+++ PASSAGE TO READ

The duty of loyalty requires directors to act, at all times, in good faith and in the best interests of the stockholders of a corporation. The duty of loyalty may be implicated in many types of matters involving private entities, including divestitures, mergers, acquisitions, reorganizations and management succession.
In the context of family businesses, duty of loyalty issues often arise in the form of conflict of interest transactions, when a director family member has a material economic interest or familial stake in a particular transaction or corporate decision.
In theory, the exercise of an interested director’s judgment with respect to a conflict of interest transaction or corporate decision is compromised by the presence of personal financial incentives or other benefits. Examples of this in the family-owned business context would involve choosing a new chief executive from candidates from different branches of the family or a sale of the company with different forms of consideration for the shareholders.
The business judgment rule and the value of outside directors
Generally, so long as the directors of a public corporation or family business comply with the basic fiduciary duties of loyalty and care, they will be afforded the protections of the business judgment rule.
The crux of the business judgment rule is that a court will not substitute its judgment for that of the board of directors if a decision can be attributed to any “rational business purpose” (see Unocal Corp. v. Mesa Petrol. Co., 493 A.2d 946, 954.)
This is significant because the business judgment rule is generally very deferential to board decisions and, in practice, a court’s review under the business judgment rule will be much more permissive in upholding board decisions related to strategic investments, merger and acquisition transactions and other corporate matters.
When an actual conflict of interest exists for certain major corporate decisions, however, the Delaware courts will not apply the business judgment standard of review, but rather, will apply the “entire fairness” standard of review – the highest standard of judicial review under Delaware law.
To comply with this standard of review in the sale of control context, absent proper corporate governance procedures and protections, the board of directors must demonstrate both fair price and fair process regarding the transaction in question.
The implementation of certain processes, like the use of a properly functioning special committee comprised of independent directors and/or provisions requiring approval by a majority of the minority stockholders however, are frequently used to demonstrate fair process and will flip the burden of proof back to the plaintiffs to show that that the process was not fair.
Further, obtaining a fairness opinion from an independent financial advisor is often used to demonstrate fair price and flip the burden back to plaintiffs to show that the price was not fair.
A recent decision of the Delaware Supreme Court – in Kahn v. M&F Woldwide Corp., 88 A.3d 635 (Del. March 14, 2014) - highlights the benefits of special committees used in conjunction with majority of the minority vote provisions to reduce the level of judicial scrutiny applicable to board decisions in the context of M&A transactions to the business judgment rule.
In the decision, Justice Holland held that the business judgment rule rather than the entire fairness standard applies for going-private transactions with a controlling stockholder in instances where there is (i) negotiation and approval by a properly functioning special committee of independent directors fully empowered to say no that fulfills its duty of care, and (ii) approval by an uncoerced, fully informed vote of a majority of the minority stockholders. One of the key takeaways from Kahn v. M&F Woldwide Corp. is that properly structured special committees are instrumental in maintaining the business judgment rule as the appropriate standard of review by Delaware courts for decisions by directors in material transactions.

++++++

## SHORT TASK 1
Decide whether each statement agrees with the passage on the duty of loyalty, answering yes or no and quoting the deciding words: (a) In the sale of control context, absent proper corporate governance procedures, the board must show both fair price and fair process. (b) A fairness opinion from an independent financial advisor is used to demonstrate fair process. (c) The entire fairness standard is the lowest standard of judicial review under Delaware law.
## SHORT TASK 2
According to the passage on the duty of loyalty, why does it matter that directors receive the protections of the business judgment rule? Answer in one to three sentences.
The rows that come next are separate material and are not connected to the passage on the duty of loyalty.

+++ RAW DATA

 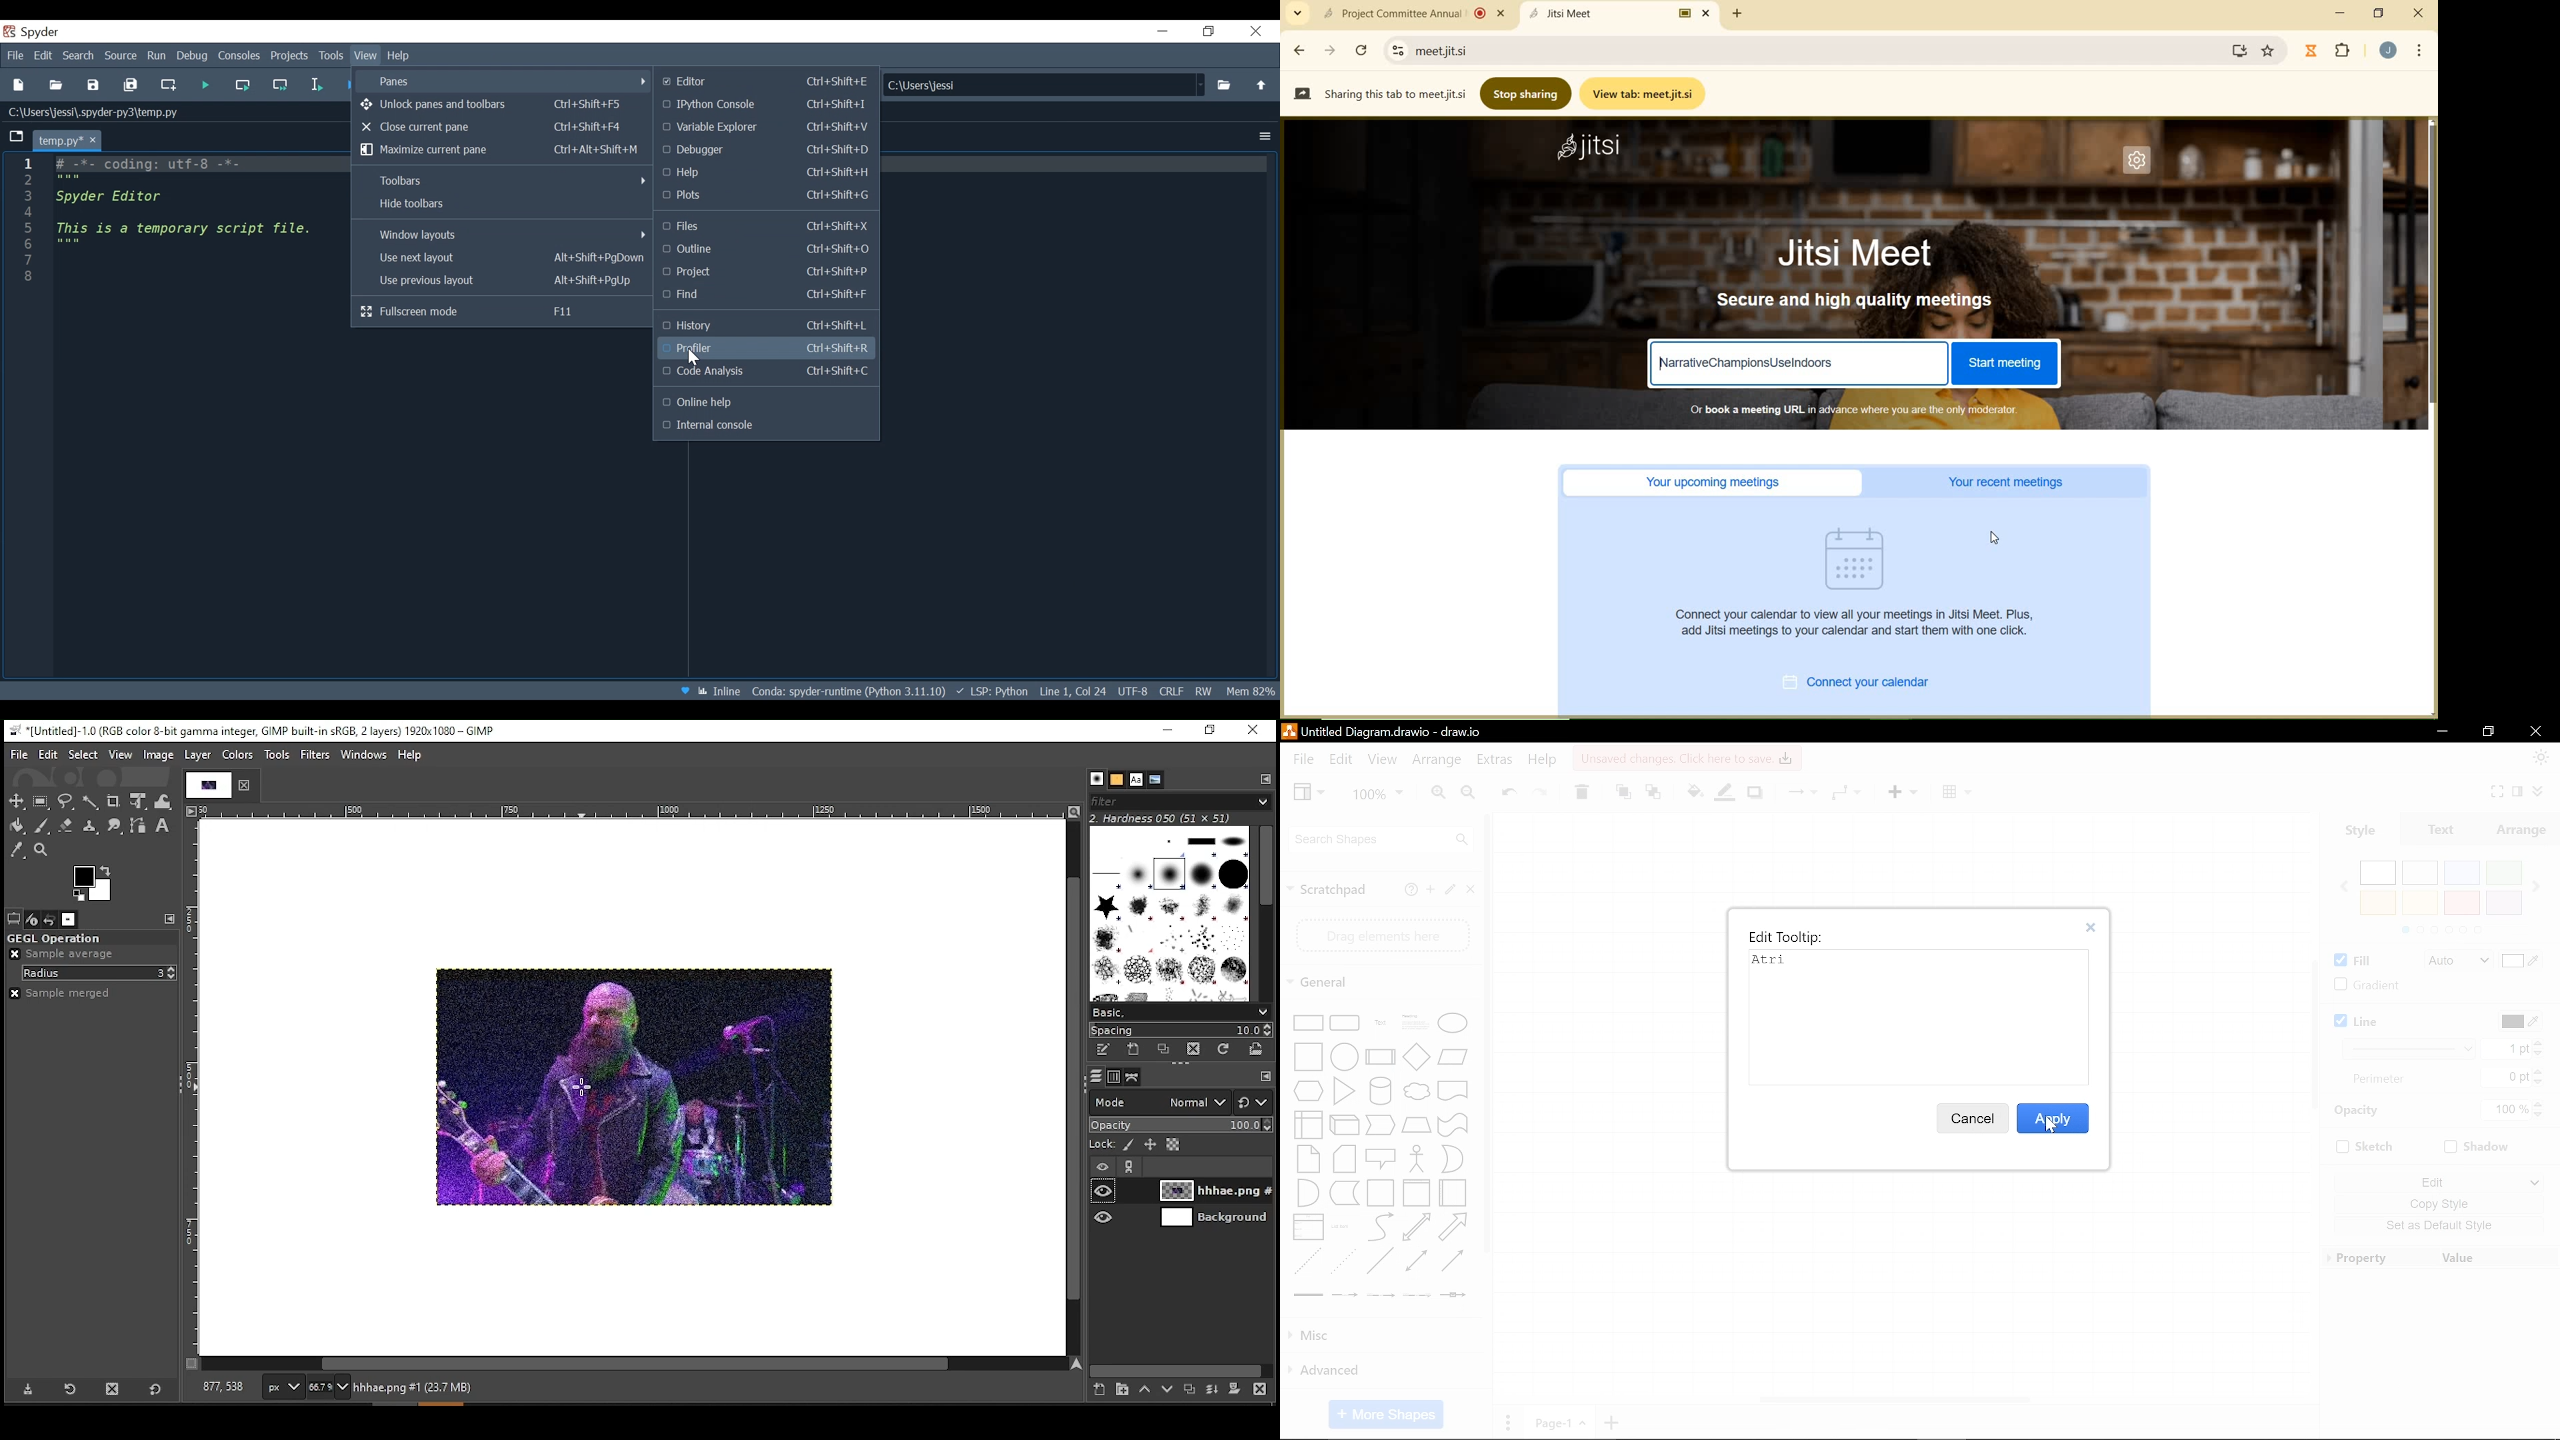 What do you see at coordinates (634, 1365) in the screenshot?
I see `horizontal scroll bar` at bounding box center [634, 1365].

++++++
+++ RAW DATA

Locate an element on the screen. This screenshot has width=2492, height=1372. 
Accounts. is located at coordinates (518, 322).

++++++

## EXPECTED ANSWER 1
(a) Yes: "the board of directors must demonstrate both fair price and fair process regarding the transaction in question."
(b) No: "obtaining a fairness opinion from an independent financial advisor is often used to demonstrate fair price."
(c) No: "the highest standard of judicial review under Delaware law."

## EXPECTED ANSWER 2
It matters because the business judgment rule is generally very deferential to board decisions. In practice, a court's review under it is much more permissive in upholding board decisions on strategic investments, merger and acquisition transactions and other corporate matters.